→ EXERCISE DESCRIPTION
Repeat every line of the data exactly; no picture belongs in the copy.

-- AVAILABLE RECORDS follows --

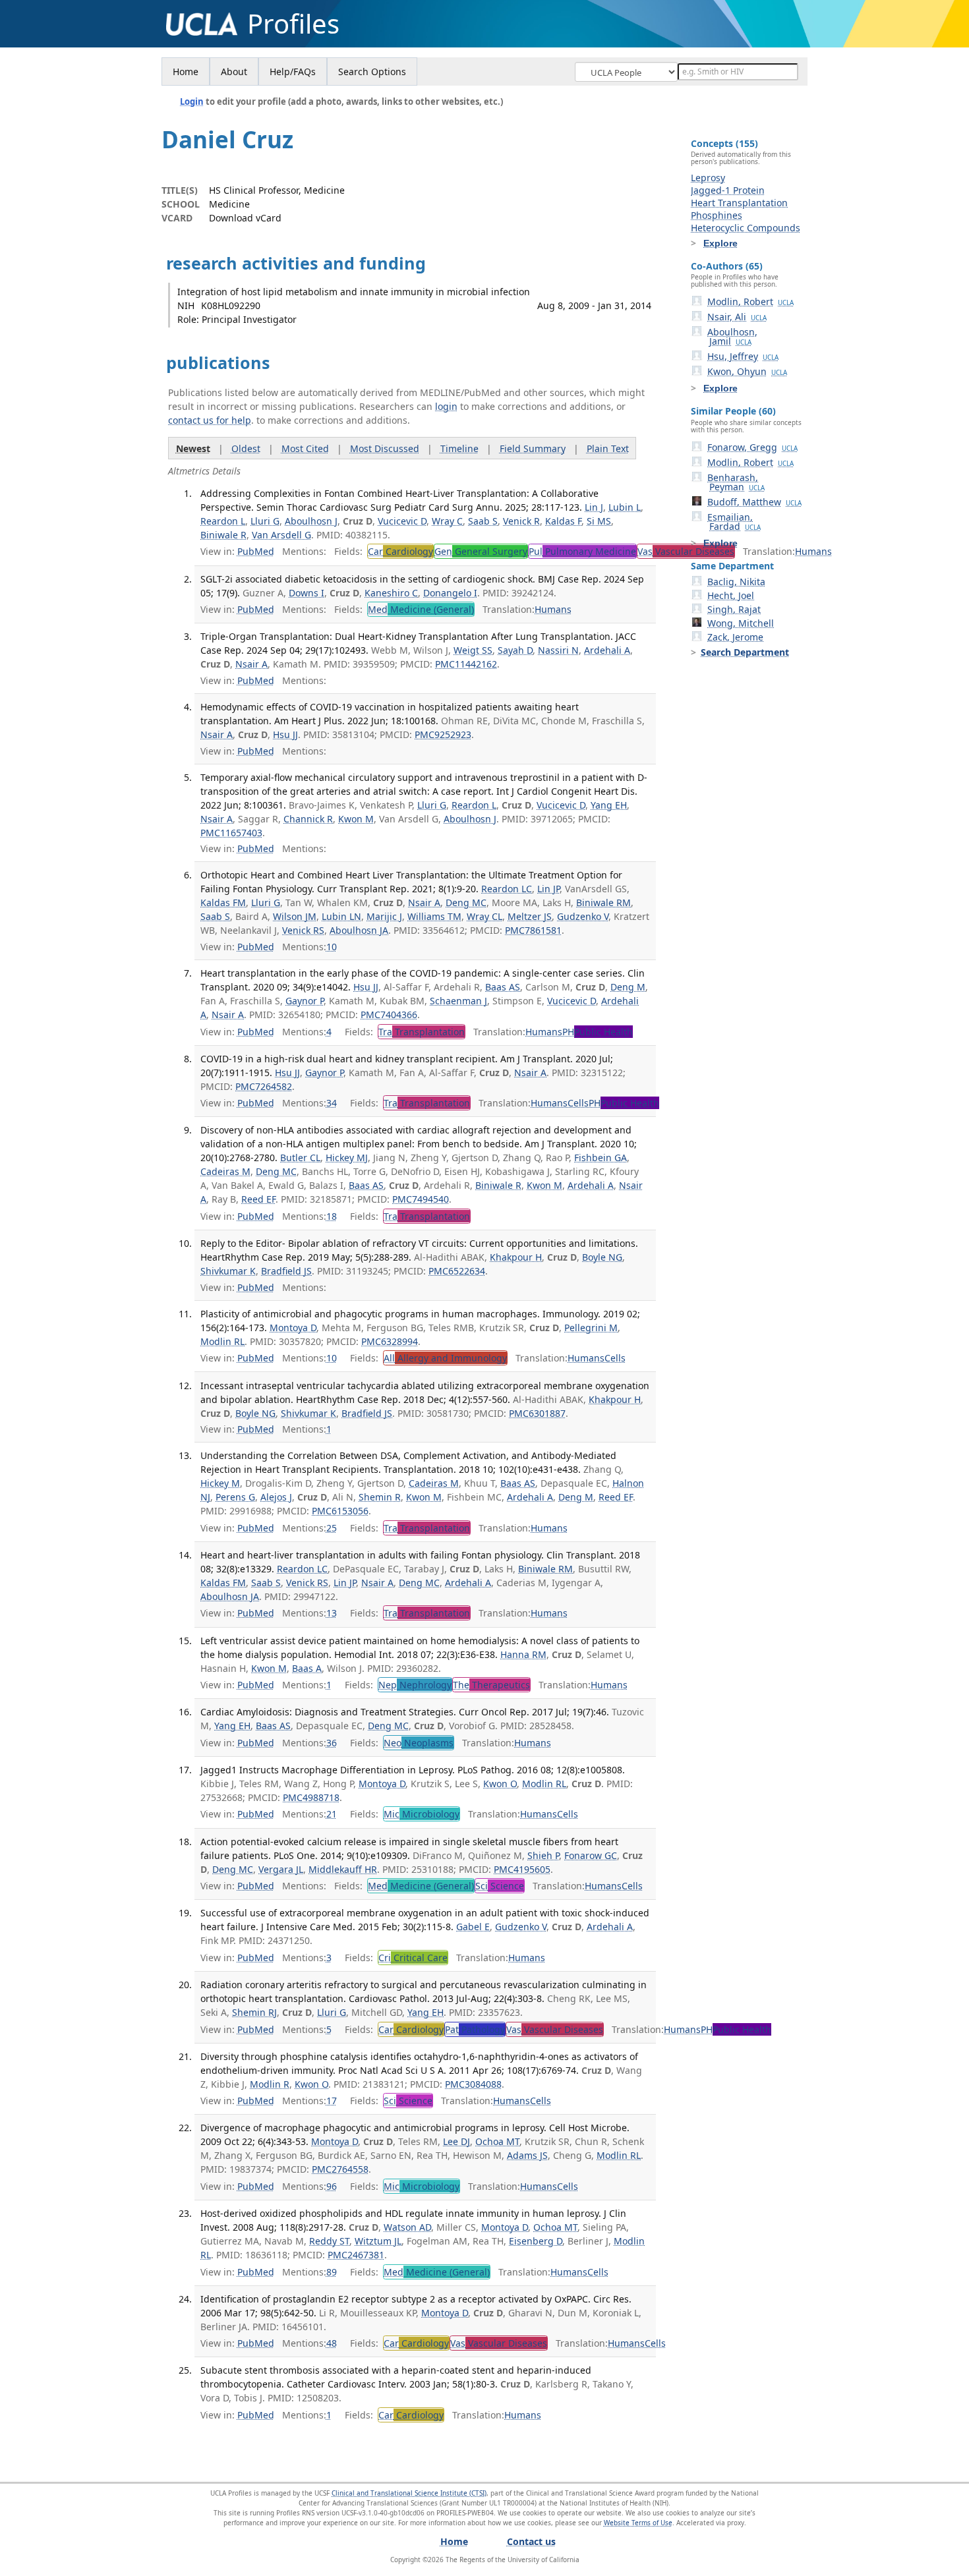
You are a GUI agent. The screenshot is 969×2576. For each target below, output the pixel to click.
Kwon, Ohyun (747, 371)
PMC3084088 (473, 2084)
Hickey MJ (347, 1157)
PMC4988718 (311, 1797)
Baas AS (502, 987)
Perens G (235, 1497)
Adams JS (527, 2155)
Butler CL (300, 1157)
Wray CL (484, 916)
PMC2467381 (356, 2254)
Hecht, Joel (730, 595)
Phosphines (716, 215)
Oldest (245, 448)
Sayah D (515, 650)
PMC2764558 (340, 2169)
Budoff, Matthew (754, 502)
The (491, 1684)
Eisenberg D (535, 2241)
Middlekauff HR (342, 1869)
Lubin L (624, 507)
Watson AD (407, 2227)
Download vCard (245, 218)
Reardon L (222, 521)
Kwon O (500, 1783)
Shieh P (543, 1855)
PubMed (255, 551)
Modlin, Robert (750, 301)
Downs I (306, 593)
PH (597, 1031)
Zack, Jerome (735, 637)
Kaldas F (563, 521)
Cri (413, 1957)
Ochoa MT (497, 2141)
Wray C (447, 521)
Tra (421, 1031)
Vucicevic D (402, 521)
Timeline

-- AVAILABLE RECORDS concluded --

→ ANSWER TO THIS TASK
You are a GUI agent. The screenshot is 969×2576. For each target below, output the pixel to click.
Kwon, Ohyun (747, 371)
PMC3084088 (473, 2084)
Hickey MJ (347, 1157)
PMC4988718 (311, 1797)
Baas AS (502, 987)
Perens G (235, 1497)
Adams JS (527, 2155)
Butler CL (300, 1157)
Wray CL (484, 916)
PMC2467381 (356, 2254)
Hecht, Joel (730, 595)
Phosphines (716, 215)
Oldest (245, 448)
Sayah D (515, 650)
PMC2764558 (340, 2169)
Budoff, Matthew (754, 502)
The (491, 1684)
Eisenberg D (535, 2241)
Middlekauff HR (342, 1869)
Lubin L (624, 507)
Watson AD (407, 2227)
Download vCard (245, 218)
Reardon L (222, 521)
Kwon O (500, 1783)
Shieh P (543, 1855)
PubMed (255, 551)
Modlin, Robert (750, 301)
Downs I (306, 593)
PH (597, 1031)
Zack, Jerome (735, 637)
Kaldas F (563, 521)
Cri (413, 1957)
Ochoa MT (497, 2141)
Wray C (447, 521)
Tra (421, 1031)
Vucicevic D (402, 521)
Timeline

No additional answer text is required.